Excerpts from a dataset:
§ §

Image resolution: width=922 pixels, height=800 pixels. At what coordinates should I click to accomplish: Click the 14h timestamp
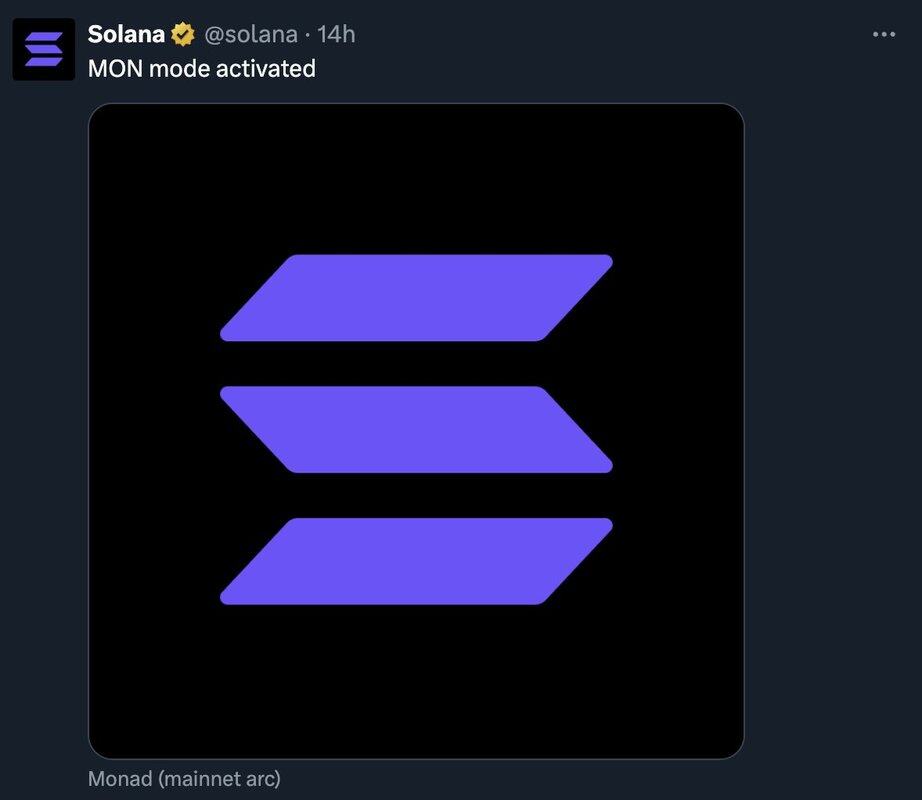click(x=336, y=35)
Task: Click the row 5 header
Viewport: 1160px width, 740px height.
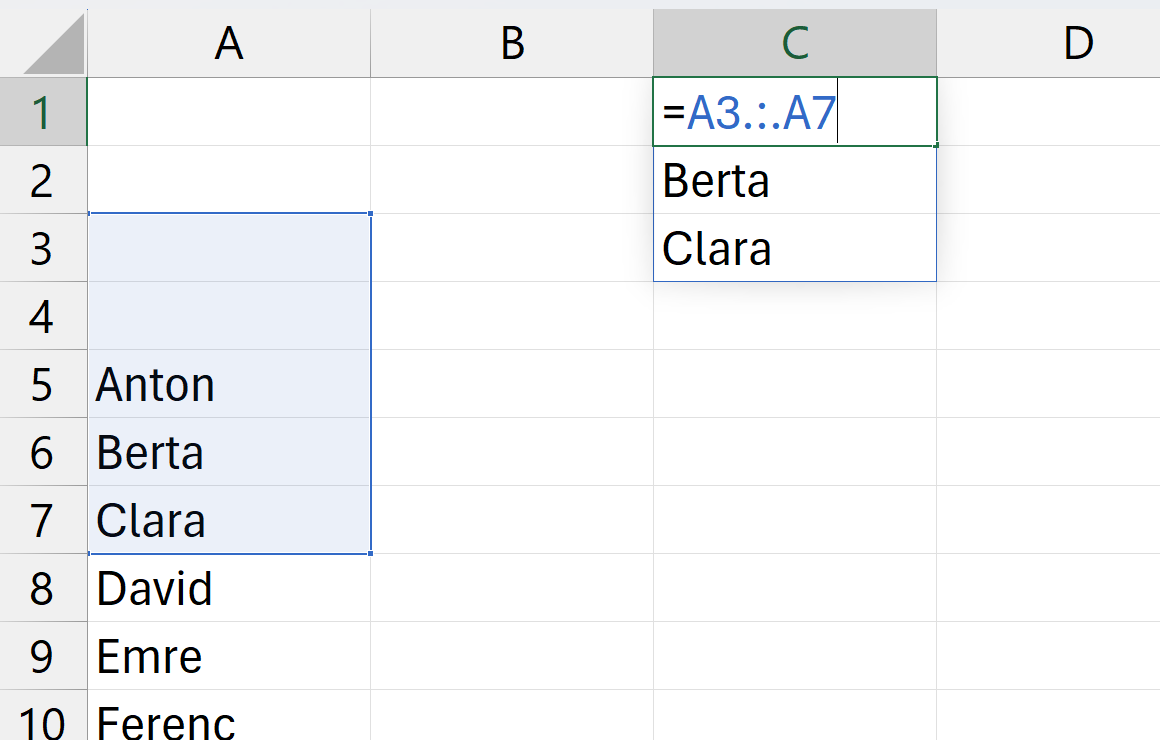Action: pyautogui.click(x=42, y=384)
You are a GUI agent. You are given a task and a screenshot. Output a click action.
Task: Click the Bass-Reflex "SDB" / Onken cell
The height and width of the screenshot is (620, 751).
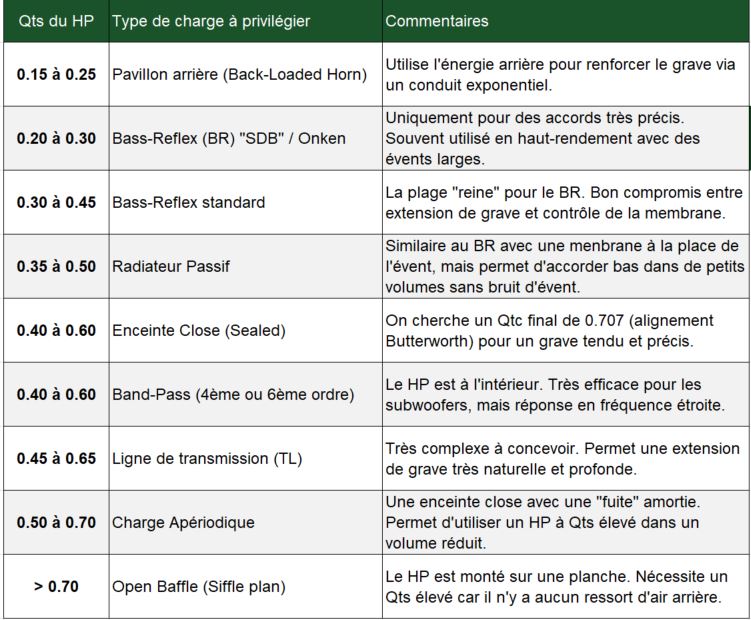tap(229, 138)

§ §

> **Exercise aim**:
The required answer is the lines from the one that contains "You are a GUI" through the last line of the records, restated word for word, with every picture dropped.

> **Solution to this exercise**:
You are a GUI agent. You are given a task and a screenshot. Output a click action.
Task: Click the Bass-Reflex "SDB" / Onken cell
The height and width of the screenshot is (620, 751).
tap(229, 138)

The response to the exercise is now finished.